Florian demonstrated on me and the physical contrast was stark. When he pinched his knees, it felt somewhat possible to turn towards him and begin to attempt to stack my weight on him.

But when he bowed his legs, all of the sudden I had a knee pressing down on my mouth, head and neck, and it felt nearly impossible to sit up and stack him. I'd always incorrectly thought that Rousey's bowed-leg arm bar set-up was a liability, until Florian showed me just how much of an asset it is for the Rowdy one.

Rousey also uses that leg positioning when she goes for the arm bar off of her own back. Florian once again demonstrated on me and, even there, while standing over him with all my weight above him, it was very difficult to stack him once he bowed his legs.

The knee pressing on my face tilted and angled my head away from him, and as the head goes, the body follows. With my eyes and head pointed away from Florian because of his employing Rousey's bowed-leg positioning, it was difficult to press towards and into him.

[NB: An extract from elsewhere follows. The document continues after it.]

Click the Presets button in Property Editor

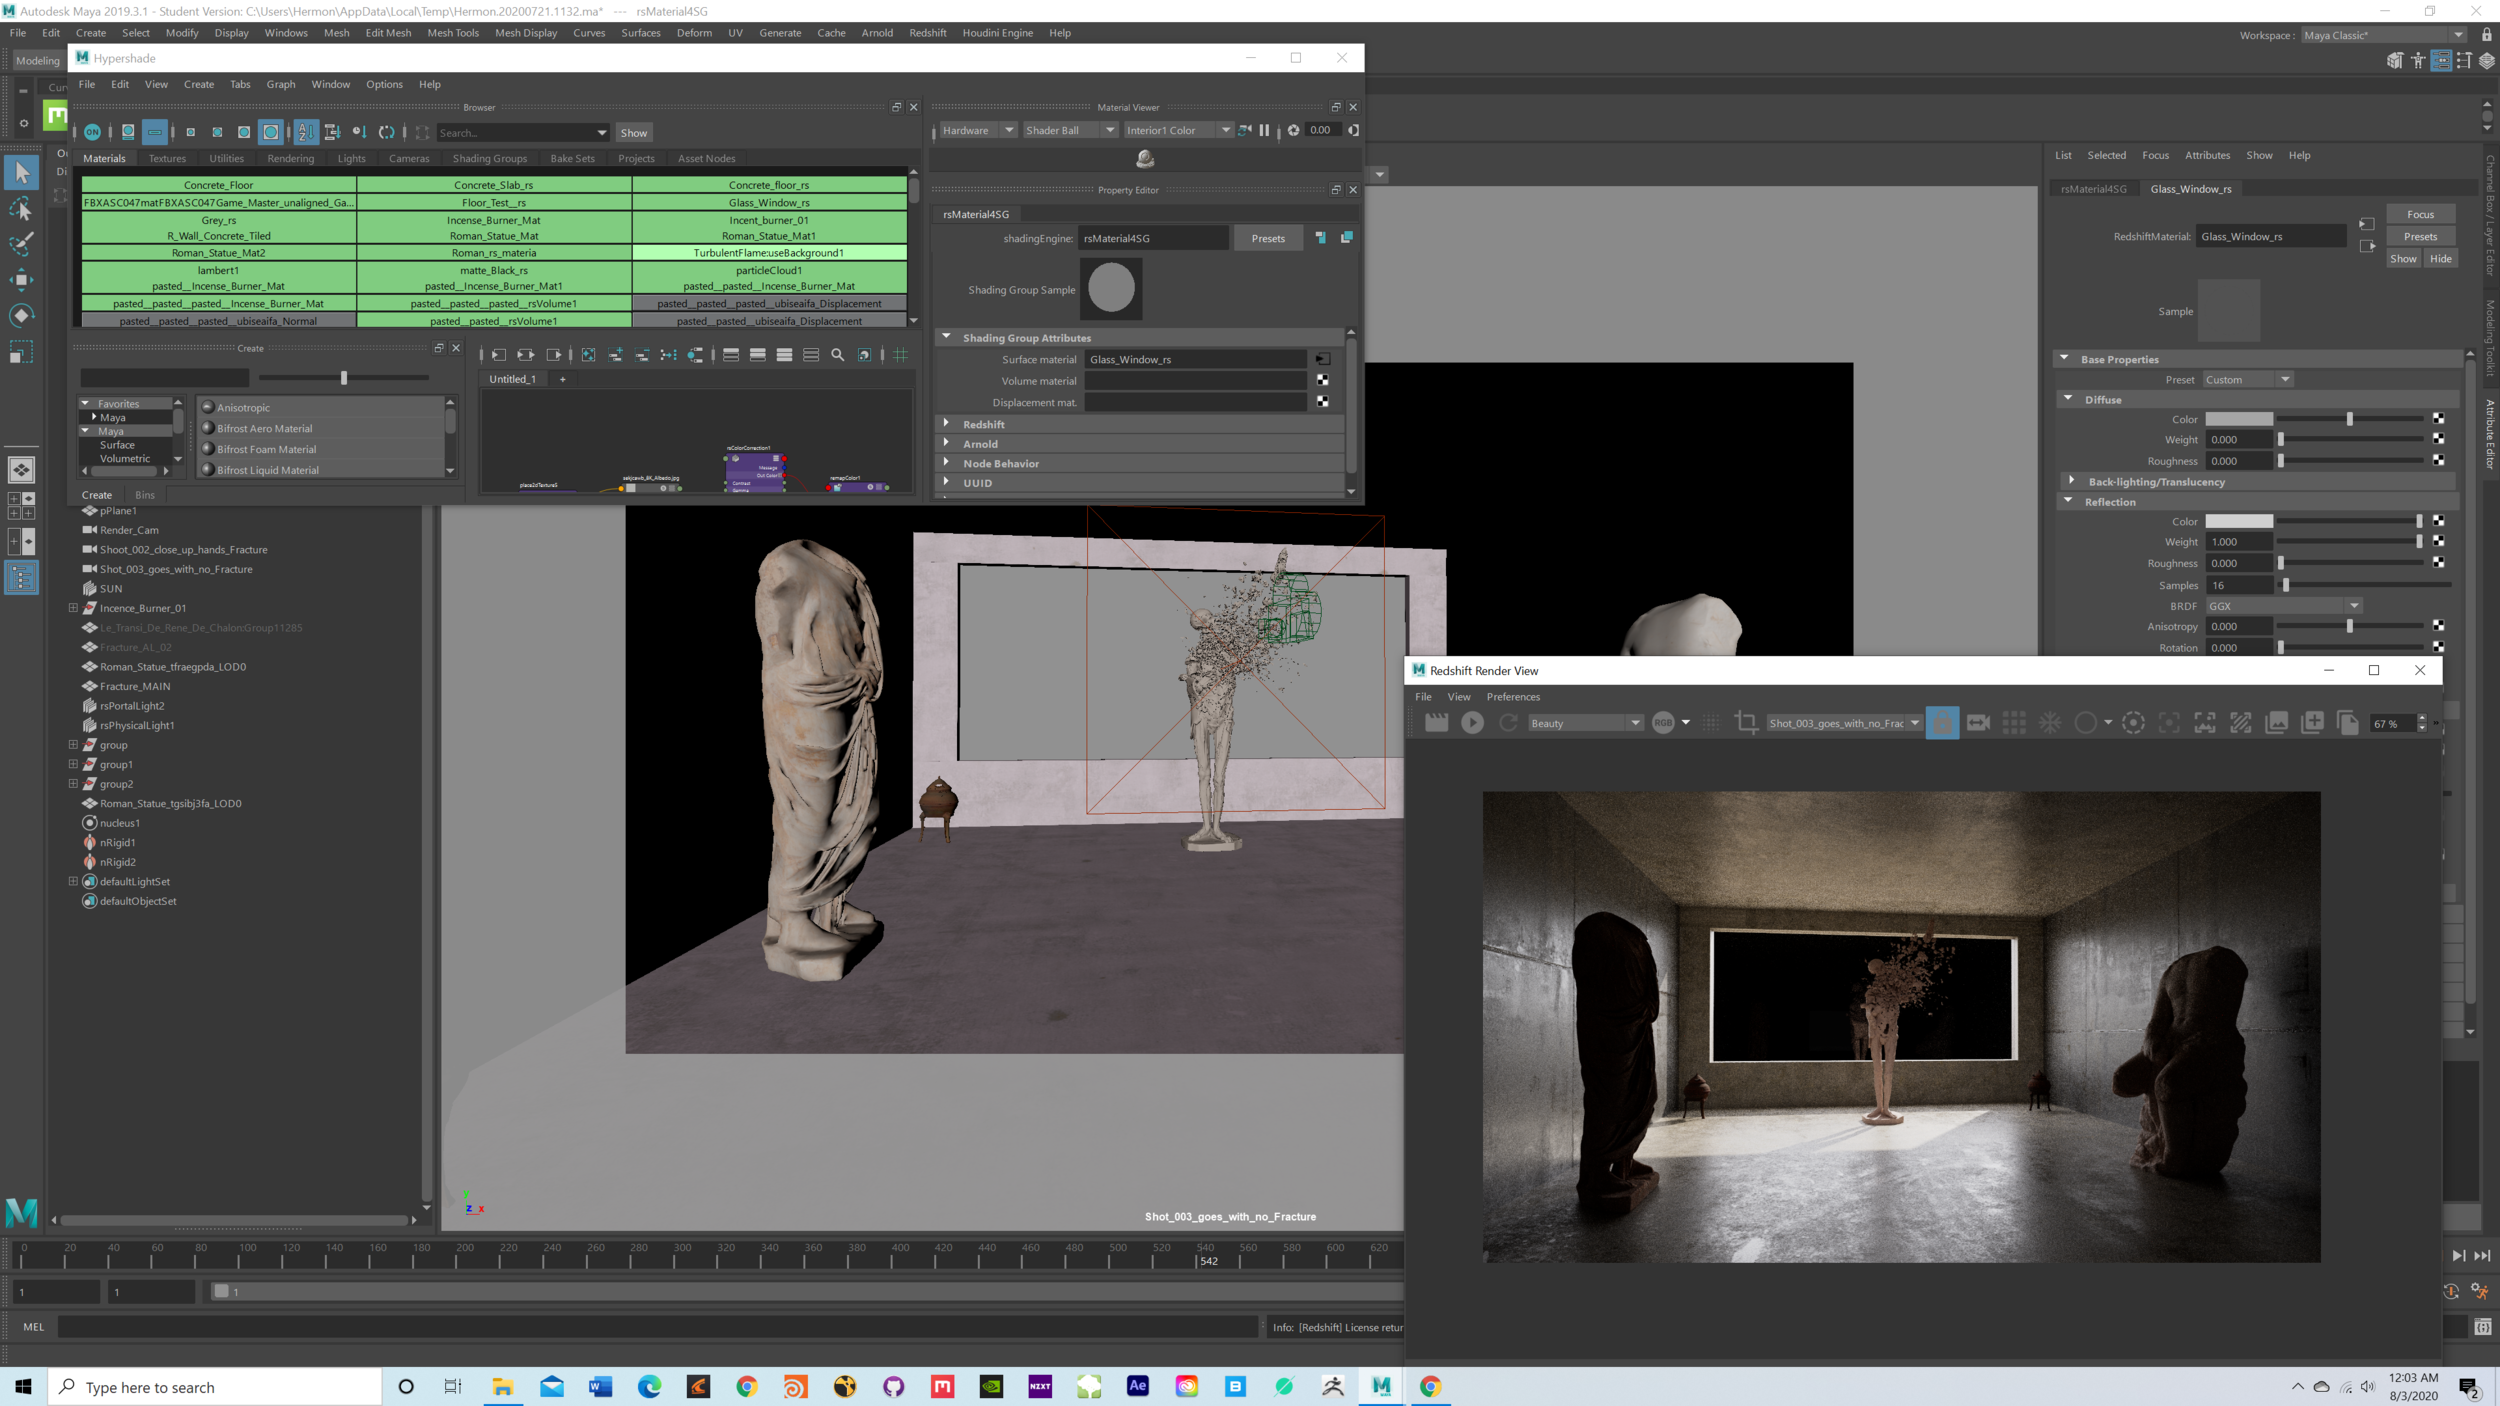(x=1267, y=238)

To sum up, Rousey skipping steps and swinging right into finishing position gives her arm bar a speed that others don't have in theirs. Then, her purposeful tossing out of the textbook when it comes to leg positioning on her opponent switches the focus from the traditional isolating of the opponent arm to instead focusing on keeping the head pressed against the mat and thereby taking away one of the opponent's best options of defense.

Now that I've got a better understanding of how and why Rousey has been so predictably successful with her signature move, it will help me understand her actions as I watch UFC 184's main event between her and Zingano.

Join me in looking for those subtle arm bar details Saturday, so that if Rousey does manage to score another arm bar win, you'll look like the smartest guy or gal around the water cooler on Monday, explaining it to all the impressed stiffs around you. Don't worry, we won't tell anyone you heard it from us first.